There are also obvious business incentives tied to the new subscription model. Not only does it guarantee a certain amount of recurring revenue, but it “allows them to move expenses from capital expenditure to operating expenditure,” says Jitesh Ubrani, an analyst who closely follows the wearable tech market for research firm IDC. “That’s a trend we have seen across device types for businesses.”
A subscription-only model for a wearable and its software platform is also a way of pushing people to actually wear the wearable for an extended period of time. Data has shown that a significant number of people ditch activity-trackers within six months, and there’s plenty of anecdotal “junk drawer” evidence too. But Ahmed insists Whoop has high levels of sustained engagement, with over 50 percent of users remaining daily active users after a whopping 18 months of wearing the band. He even shies away from the word “wearable,” and says there’s a stickiness associated with Whoop’s analytics platform; which may have a lot to do with the fact that Whoop is catering to elite athletes who already care about their performance, as opposed to nudging people who aren’t already active to be a little more active.
All in the Wrist
Ahmed declined to say whether it’s teams or individual customers who make up the biggest customer base for Whoop’s products, but the company’s own testimonials point to teams being a huge part of the business.
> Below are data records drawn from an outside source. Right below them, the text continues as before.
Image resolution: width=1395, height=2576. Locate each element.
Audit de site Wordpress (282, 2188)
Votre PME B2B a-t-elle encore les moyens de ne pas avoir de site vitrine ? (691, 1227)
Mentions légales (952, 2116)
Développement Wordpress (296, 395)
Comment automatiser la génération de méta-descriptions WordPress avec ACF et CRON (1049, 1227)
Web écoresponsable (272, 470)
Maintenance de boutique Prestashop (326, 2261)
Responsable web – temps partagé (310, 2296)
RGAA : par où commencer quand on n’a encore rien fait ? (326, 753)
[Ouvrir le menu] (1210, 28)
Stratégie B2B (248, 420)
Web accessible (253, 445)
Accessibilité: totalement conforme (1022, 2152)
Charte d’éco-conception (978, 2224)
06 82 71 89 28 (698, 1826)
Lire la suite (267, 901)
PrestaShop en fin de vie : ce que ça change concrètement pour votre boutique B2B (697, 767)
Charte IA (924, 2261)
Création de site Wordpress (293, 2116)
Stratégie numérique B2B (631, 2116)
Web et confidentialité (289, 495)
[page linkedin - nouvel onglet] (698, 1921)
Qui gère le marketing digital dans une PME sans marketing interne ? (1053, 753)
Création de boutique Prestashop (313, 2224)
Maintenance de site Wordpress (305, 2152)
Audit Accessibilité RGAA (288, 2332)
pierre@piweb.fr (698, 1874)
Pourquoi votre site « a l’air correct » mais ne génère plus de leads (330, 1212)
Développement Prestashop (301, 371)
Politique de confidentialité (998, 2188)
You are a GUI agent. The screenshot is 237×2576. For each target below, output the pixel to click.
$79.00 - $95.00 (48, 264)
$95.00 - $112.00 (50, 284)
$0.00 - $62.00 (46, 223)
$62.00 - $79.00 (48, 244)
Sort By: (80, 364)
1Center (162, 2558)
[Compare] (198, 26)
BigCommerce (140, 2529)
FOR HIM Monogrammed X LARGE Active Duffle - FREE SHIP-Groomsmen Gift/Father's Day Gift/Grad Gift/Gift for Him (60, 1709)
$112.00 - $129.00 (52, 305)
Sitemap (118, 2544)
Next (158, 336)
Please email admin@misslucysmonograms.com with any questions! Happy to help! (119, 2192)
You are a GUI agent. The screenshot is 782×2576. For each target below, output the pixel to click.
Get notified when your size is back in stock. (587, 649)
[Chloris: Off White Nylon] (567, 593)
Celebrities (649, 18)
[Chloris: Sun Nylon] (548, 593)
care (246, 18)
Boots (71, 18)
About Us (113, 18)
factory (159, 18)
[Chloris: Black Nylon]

So what is it about Whoop that makes it so appealing to the performance athletics crowd–and appealing for investors like the Founder’s Collective, Two Sigma Ventures, Jack Dorsey, Nicholas Negroponte, the NFL and, most recently, Bose Ventures?
The nylon band might look unremarkable, but Whoop claims it offers a level of granularity other wearable makers don’t–even when that data-tracking becomes potentially invasive, like when a coach can see exactly how much a college athlete is sleeping. The company says it’s collecting five different health-related variables 100 times per second, including heart-rate variability. Other wearable makers, like Apple and Garmin, measure this too; it’s a data point that helps gauge how quickly your body’s nervous system responds to certain activities.
Whoop’s data-related health claims haven’t been peer-reviewed, but the company has published some papers to its website based on its own data, and in general it seems to emphasize the importance of recovery periods for athletes. “I’ve been wearing it for five years and I still wake up not knowing if I’m red, yellow, or green,” Ahmed says, referencing Whoop’s color-coded recovery system. “There are mornings where you feel run down but Whoop tells you otherwise, and you manage to crush your workout.”
It’s these kinds of semi-addictive features that are part of the draw for teams. The question is whether features like that will draw average consumers to Whoop, for $30 a month. And the question beyond that might be: could other wearable makers adopt this model as well? Some device makers already offer what you might call slivers of subscriptions; you can, for example, subscribe to Fitbit’s Coach app, or a streaming music service with offline playlists, or even the Apple Watch’s LTE service. But those aren’t essential features, and Fitbit’s revenues from Coach are a tiny fraction of its device sales.
IDC’s Ubrani says he thinks more subscription wearables could be rolled out in the future, but for now, it’s the “tiny but lucrative” approach like Whoop’s that is more likely to be the case. So we may still being paying an upfront cost for our Fitbits or Apple Watches or Garmin watches for the foreseeable future, even if the lack of commitment to free software means it’s that much easier to toss it in a drawer later on.